This song is a good example, as I mentioned in the post, of turning the original jug band music, which was often quite serious, into good-timey, light-hearted songs, with informal instruments as the common feature.

What I hadn't known about "Eggplant" is that the songwriter and lead vocalist was Norman Greenbaum -- later best known for "Spirit in the Sky" -- and it was published by Borsht Music.

Howard Wasserman

Most important:


Acc to various sources, “The Even Dozen Jug Band was founded in 1963 by Stefan Grossman (solo country blues and ragtime guitarist) and Peter Siegel (roots-based guitarist and producer) in New York City.

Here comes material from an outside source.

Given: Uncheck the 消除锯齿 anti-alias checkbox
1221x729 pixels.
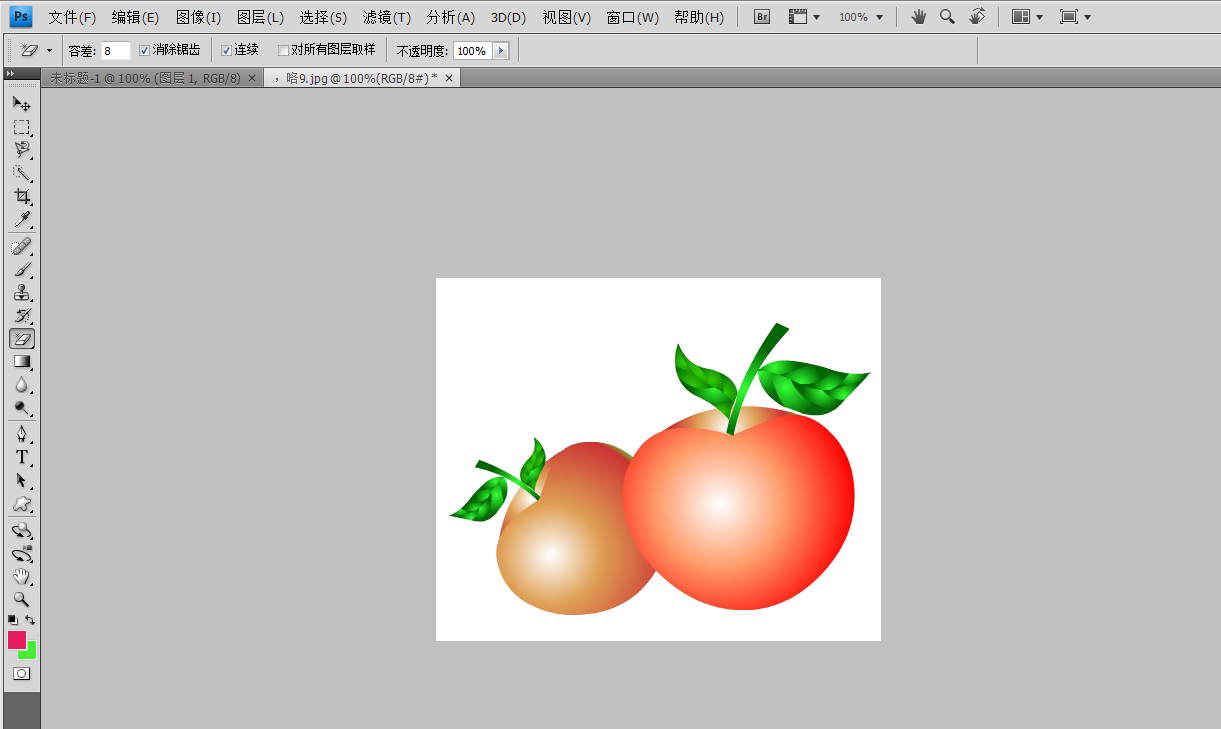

Other members were David Grisman (noted mandolinist), Steve Katz (later with Blues Project and Blood, Sweat and Tears), Maria D'Amato, Joshua Rifkin (arranger of Scott Joplin ragtime compositions,), and John Sebastian (later with the Lovin' Spoonful).
They only recorded one album in 1963. D’Amato then joined the Kweskin band (with Fritz Richmond (jug & washtub bass), Geoff Muldaur (guitar), Bob Siggins (neuroscientist and founding member of the Charles River Valley Boys, The Mother Bay State Entertainers and Kweskin’s Jug Band), the unique(ha) Mel Lyman (harmonica) and the mysterious Bruno Wolfe (?David Simon?). Try and listen to The Lyman Family with the Muldaurs as guests: "People Get Ready (There's A Train That's Coming"


A Mighty Wind.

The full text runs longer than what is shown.